One Egg - Many Siblings

On September 11, my wife and I drove to the Brandywine region
of Pennsylvania to visit my brother and his wife, who have
moved to a retirement community close to Longwood Gardens.
Earlier that day, I had watched some of the 9/11 anniversary
ceremonies in New York in which parents and grandparents were
reciting the names of the victims of the World Trade Center
attack. For those of us in the New York area, the wound of 9/11
is still raw and there was criticism that in at least one section of
New York there was a festive street fair in progress that day.

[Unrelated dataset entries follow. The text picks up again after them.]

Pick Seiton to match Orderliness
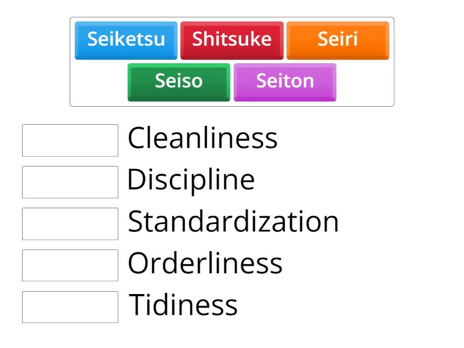The height and width of the screenshot is (348, 464). click(x=285, y=82)
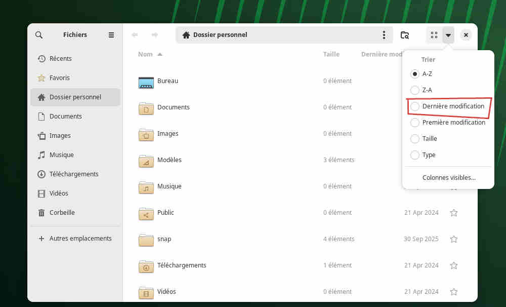The height and width of the screenshot is (307, 506).
Task: Open Colonnes visibles… menu entry
Action: 449,178
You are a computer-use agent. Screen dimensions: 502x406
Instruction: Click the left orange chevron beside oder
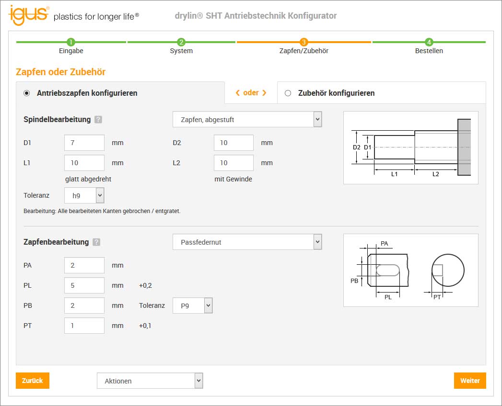point(237,93)
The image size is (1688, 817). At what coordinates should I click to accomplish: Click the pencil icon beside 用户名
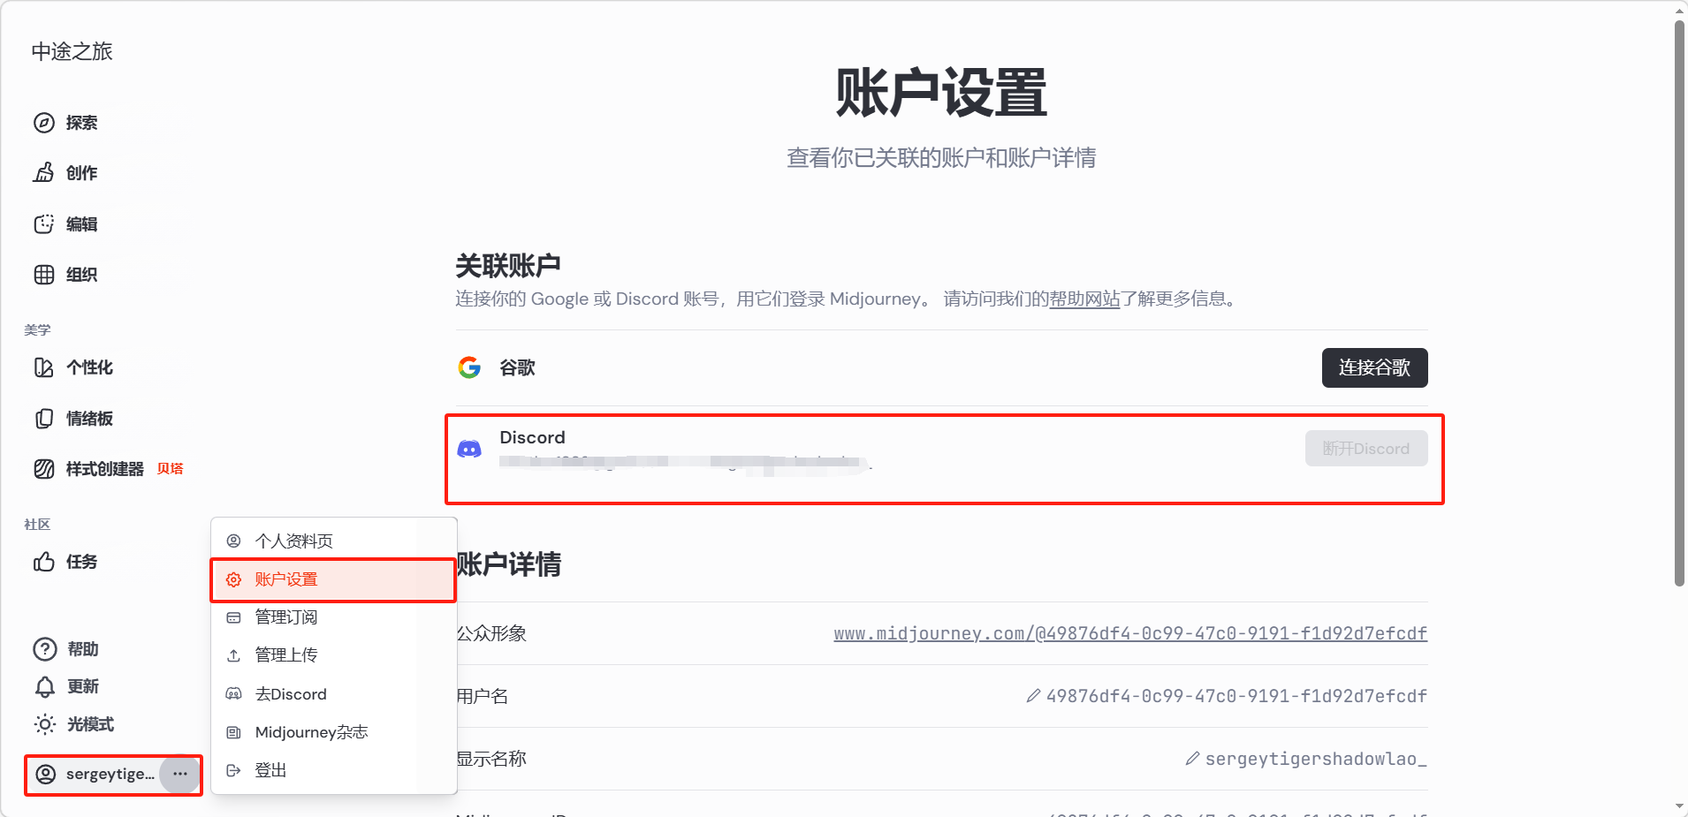[1033, 696]
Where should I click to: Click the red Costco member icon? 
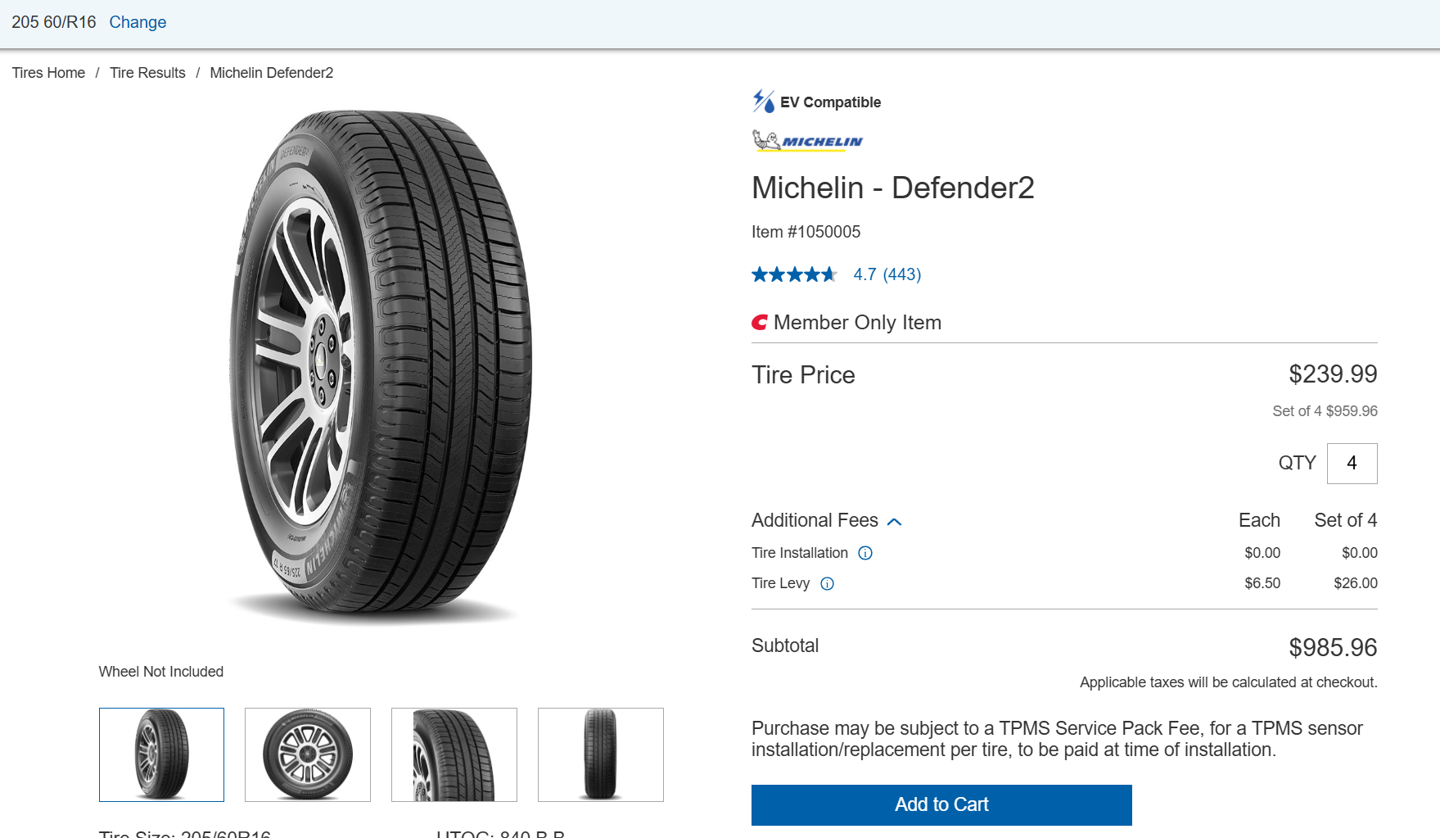click(760, 323)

Therefore, it felt strange that evening to find ourselves sitting on
a lawn in Pennsylvania watching fireworks, definitely not the
way New Yorkers would mark the occasion. The fireworks, in
Longwood Gardens, were the most impressive and unusual
fireworks I’ve ever seen, with overlapping rings, multicolored
rings and rings with puffs of light above and below them. Not
being in the Gardens, we weren’t privy to any patriotic words or
music that accompanied the fireworks, but assume that they were
in good taste.

During our visit, my brother and I reminisced about our youth
and I was amazed to find that we shared one particular memory.
In 1941, our mother learned to drive so she could assist our
father on the long drive from our home in Mechanicsburg,
Pennsylvania to visit our grandparents in Denver, Colorado.
There were no interstate highways in those days. My mother
was passing a truck on a road outside Red Oak, Iowa and found
herself partly on the left-hand shoulder. She seemed not to have
the car under complete control and Dad grabbed the wheel. We
swung across the road and slammed into a guardrail that
prevented us from going down an embankment. Happily, the
truck driver had slowed down and didn’t hit us.

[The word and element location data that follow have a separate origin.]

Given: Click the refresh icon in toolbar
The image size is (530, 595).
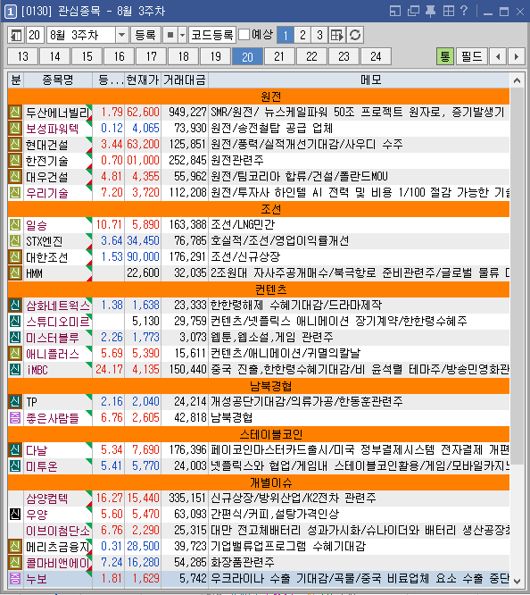Looking at the screenshot, I should click(355, 36).
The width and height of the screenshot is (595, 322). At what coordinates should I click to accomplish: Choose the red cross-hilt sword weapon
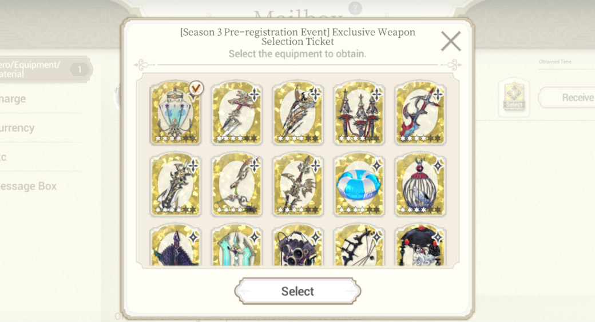(237, 113)
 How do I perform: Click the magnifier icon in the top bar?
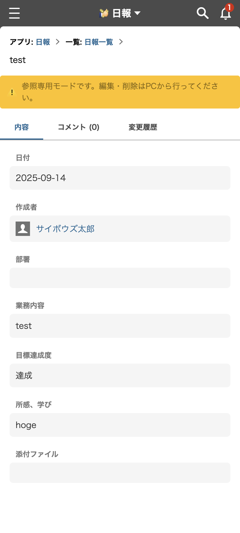(203, 13)
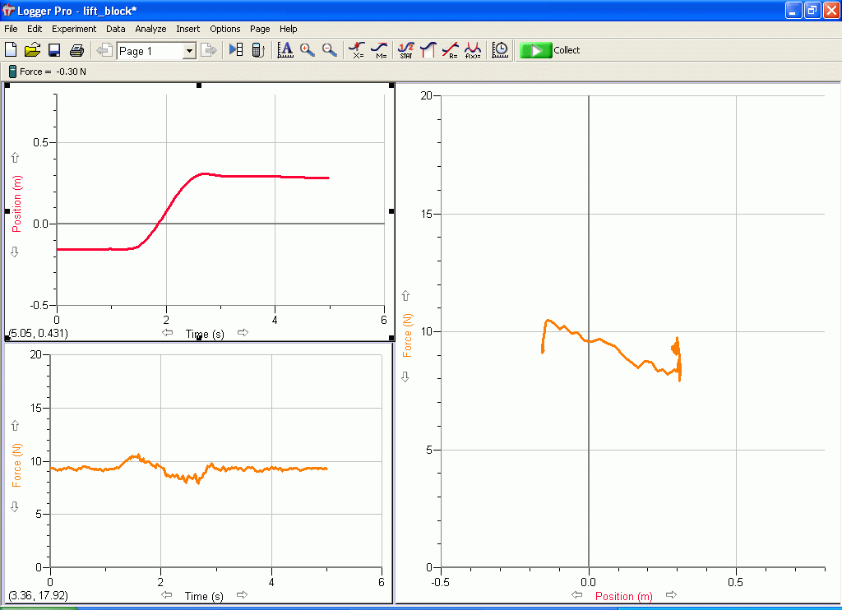The width and height of the screenshot is (842, 610).
Task: Save the experiment with the floppy disk icon
Action: click(x=54, y=50)
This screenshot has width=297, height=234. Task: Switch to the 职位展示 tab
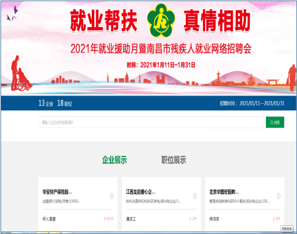174,160
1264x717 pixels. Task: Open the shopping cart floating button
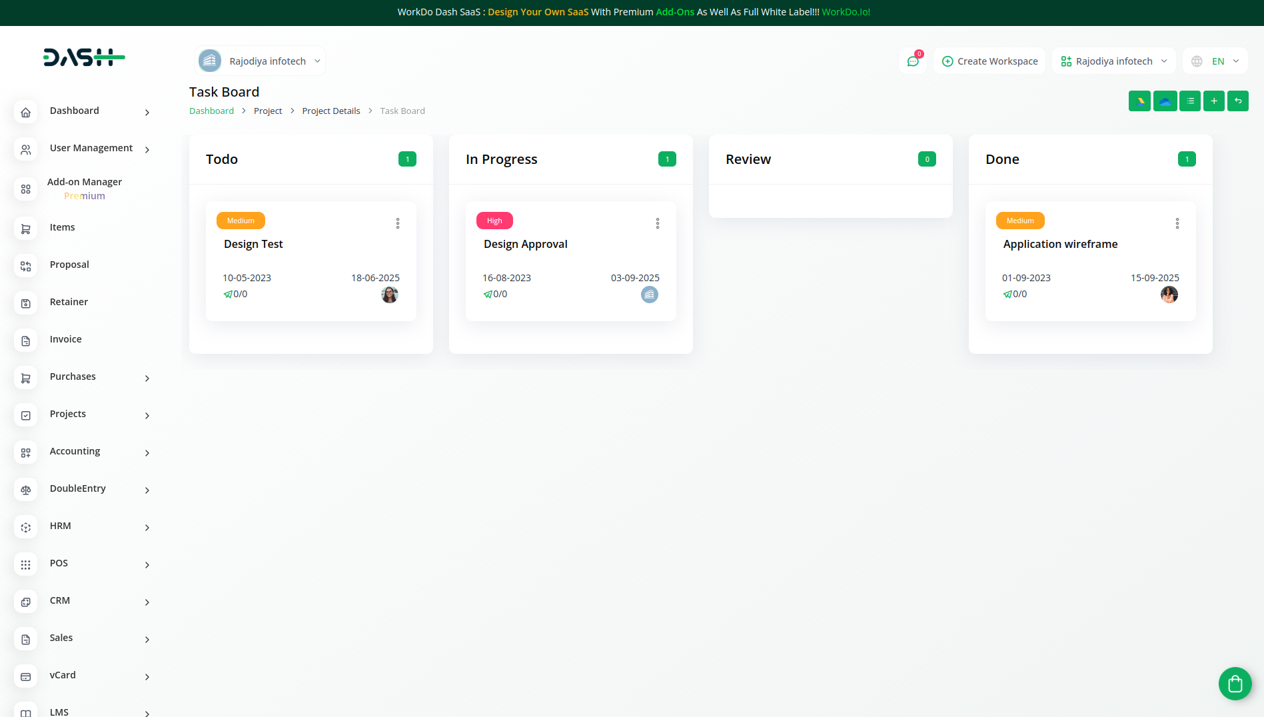tap(1235, 684)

Our hood flew up and the horn was blowing. My brother, 10 at
the time, said to our mother, “I knew it. I knew you’d do it!”
We now agree that our father shared responsibility for the
accident. We ended up in a garage in Red Oak, left the car there
to be fixed and caught a train to Denver. I can still see Grandma
and Grandpa greeting us in the Denver station. It’s no surprise
that both my brother and I remember the accident quite clearly.
What surprised me was that, 63 years later, my brother said that
the water in that Red Oak garage was the best water he’s ever
tasted. I too can still taste that water. Were we both in shock
and revived by the water or was it really outstanding water?
We’ll never know.

During our visit, I also found there was sibling rivalry that I,
being the older brother, had not recognized. I had preceded my
brother at Dickinson College by several years. When he arrived
there, he suffered the inevitable comparisons with his brother and
resolved to follow a different path. I went to Pitt for my graduate
work; he went to Penn State, Pitt’s archrival at the time. I
worked at Bell Labs; he was a professor at the University of
Delaware. Neither of us realized, however, that our paths were
remarkably similar. We both initially had visions of becoming
organic chemists. Strangely, the professor at Dickinson who
turned me on to organic chemistry turned my brother off the
subject. I was turned off by a course in organic chemistry at Pitt
taught by Professor Dull. He was a very nice man but the course
was indeed dull! My brother and I both ended up being physical
chemists.

One day, after returning from our visit, I found an angry wasp
trapped between a window and the screen and spent about a half
hour getting it into a position where I could dispatch him (or
her). I was musing about the wasp and my discovery of the
sibling rivalry when I ran across an article by Andy Gardner and
Stuart West in the September 3 issue of Science. The article is
titled “Spite Among Siblings” and deals with sibling interactions
in, appropriately, wasps! The wasp in question is Copidosoma
sosares, a “polyembryonic” parasitic wasp. Polyembryony was
new to me and even the explanatory statement “A single wasp
egg proliferates asexually (clonally) to produce multiple
larvae…” left me unsatisfied.

Visits to the Web sites of the Natural Environment Research
Council in the UK and the honorary fraternity Sigma Xi
enlightened me. In a polyembryonic parasitic wasp, the female
wasp selects either a caterpillar or a caterpillar egg and deposits a
single, maybe a couple of eggs, in the host. The polyembryony
is the fact that a single egg develops into anywhere from several
hundred to several thousand larvae! Polyembryony isn’t
confined to wasps. The pregnant female nine-banded armadillo
invariably produces a set of four identical siblings of the same
sex. Apparently, her uterus can only accommodate one
implanted egg. However, that egg then splits into four
genetically identical eggs. The polyembryonic wasp egg beats
the armadillo egg by a factor of hundreds.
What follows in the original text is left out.